La Civitas Solis era così geniale ed ottimista da rasentare il candore. Frate Campanella era anche indovino ma forse non ha appreso dagli astri che un suo omonimo diciottenne avrebbe finalmente potuto nutrirsi da agiato europeo e imparar il pugilato come neanche Pindaro a pagamento si sarebbe potuto sognare. Il ragazzino Campanella crotonese come Milone! consola il cronista di ogni sconsiderata nequizia commessa in pedata e lo esime per una volta dal parafrasare ser Francesco Guicciardini.

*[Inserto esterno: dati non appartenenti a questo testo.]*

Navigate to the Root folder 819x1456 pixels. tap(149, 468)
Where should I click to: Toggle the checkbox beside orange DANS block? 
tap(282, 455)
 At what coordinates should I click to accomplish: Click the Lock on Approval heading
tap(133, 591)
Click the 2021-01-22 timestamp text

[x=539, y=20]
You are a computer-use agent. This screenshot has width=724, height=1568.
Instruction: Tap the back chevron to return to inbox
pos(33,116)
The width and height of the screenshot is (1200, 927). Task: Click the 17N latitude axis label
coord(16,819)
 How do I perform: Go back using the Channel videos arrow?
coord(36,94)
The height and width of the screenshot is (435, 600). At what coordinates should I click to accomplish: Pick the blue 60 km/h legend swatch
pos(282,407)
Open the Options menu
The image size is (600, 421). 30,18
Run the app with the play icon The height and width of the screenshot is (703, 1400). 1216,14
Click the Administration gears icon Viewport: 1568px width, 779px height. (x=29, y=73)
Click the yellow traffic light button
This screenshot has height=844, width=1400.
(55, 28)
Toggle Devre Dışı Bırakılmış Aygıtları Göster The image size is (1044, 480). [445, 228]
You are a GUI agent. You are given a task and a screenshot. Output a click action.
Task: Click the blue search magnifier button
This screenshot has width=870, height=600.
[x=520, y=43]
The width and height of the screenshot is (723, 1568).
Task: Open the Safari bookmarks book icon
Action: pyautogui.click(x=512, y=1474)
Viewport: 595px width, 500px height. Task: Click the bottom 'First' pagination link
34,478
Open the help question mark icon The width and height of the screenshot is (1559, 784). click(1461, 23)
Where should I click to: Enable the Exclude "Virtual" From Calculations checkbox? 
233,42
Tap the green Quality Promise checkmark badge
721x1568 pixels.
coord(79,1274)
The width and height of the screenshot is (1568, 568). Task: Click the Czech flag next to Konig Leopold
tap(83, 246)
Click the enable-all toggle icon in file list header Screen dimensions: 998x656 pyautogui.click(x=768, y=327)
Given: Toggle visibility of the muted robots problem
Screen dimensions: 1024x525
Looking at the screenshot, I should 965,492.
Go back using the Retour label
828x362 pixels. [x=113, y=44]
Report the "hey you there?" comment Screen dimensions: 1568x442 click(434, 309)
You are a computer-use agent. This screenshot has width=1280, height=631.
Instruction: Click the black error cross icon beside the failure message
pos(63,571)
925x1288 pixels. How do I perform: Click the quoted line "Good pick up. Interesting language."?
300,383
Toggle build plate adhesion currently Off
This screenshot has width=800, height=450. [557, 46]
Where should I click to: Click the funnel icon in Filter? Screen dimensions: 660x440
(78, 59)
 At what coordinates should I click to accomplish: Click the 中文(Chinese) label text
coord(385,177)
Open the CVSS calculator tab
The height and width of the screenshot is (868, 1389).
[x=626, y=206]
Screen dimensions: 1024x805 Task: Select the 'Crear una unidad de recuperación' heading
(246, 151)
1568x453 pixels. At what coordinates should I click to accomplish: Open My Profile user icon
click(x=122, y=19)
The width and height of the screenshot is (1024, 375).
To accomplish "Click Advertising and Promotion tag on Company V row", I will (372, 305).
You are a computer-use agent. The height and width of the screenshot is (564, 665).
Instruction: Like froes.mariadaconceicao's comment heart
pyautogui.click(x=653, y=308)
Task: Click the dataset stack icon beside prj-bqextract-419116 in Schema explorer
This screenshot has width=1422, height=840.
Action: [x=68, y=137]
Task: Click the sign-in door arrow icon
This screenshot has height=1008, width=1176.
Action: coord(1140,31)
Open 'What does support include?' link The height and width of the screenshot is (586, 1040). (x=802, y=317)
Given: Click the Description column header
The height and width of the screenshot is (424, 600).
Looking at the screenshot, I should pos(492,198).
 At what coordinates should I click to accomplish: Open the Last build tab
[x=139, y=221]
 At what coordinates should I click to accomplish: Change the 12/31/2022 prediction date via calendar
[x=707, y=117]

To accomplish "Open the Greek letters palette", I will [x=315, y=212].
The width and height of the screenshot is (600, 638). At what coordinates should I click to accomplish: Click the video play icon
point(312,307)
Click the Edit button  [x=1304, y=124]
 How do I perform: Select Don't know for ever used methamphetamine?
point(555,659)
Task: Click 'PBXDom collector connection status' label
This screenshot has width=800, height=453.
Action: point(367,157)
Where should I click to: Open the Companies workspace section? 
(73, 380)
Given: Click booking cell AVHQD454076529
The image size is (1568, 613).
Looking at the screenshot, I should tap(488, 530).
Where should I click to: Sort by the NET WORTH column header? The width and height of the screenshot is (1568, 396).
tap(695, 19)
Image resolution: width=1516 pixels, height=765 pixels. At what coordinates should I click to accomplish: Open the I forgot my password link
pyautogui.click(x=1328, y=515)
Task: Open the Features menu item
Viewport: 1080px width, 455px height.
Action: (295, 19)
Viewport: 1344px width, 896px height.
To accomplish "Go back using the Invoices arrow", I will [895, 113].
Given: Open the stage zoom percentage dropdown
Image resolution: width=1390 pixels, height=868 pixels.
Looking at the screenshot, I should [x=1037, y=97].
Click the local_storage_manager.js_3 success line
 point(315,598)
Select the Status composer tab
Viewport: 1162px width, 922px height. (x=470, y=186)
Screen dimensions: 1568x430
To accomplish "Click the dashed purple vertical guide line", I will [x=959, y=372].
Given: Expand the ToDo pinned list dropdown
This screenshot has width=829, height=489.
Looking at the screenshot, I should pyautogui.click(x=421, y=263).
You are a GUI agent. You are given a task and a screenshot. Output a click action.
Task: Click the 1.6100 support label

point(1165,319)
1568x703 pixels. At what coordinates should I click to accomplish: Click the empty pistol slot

Al quale ha fatto dire ormai da molti anni: 'Che se tu fiderai nelli italiani, sempre avrai delusione'. Ora aspettiamo che i componenti la Lega Calcio mandino a Lusaka, capitale dello Zambia, i loro osservatori particolari. Di certo negli oratori cattolici e protestanti di Lusaka pedatano ragazzi che con due cocomeri ed un peperone si possono tranquillamente assicurare alla pedata italica. Ho già avuto occasione di scrivere, nella mia lunga vita, che la massima invenzione degli italiani deve considerarsi la loro acuta intelligenza. In attesa di una conferma così importante, celebriamo come si merita la ventiquattresima Olimpiade, istituzione quanto altra mai sacra nella storia dell' uomo antico e moderno.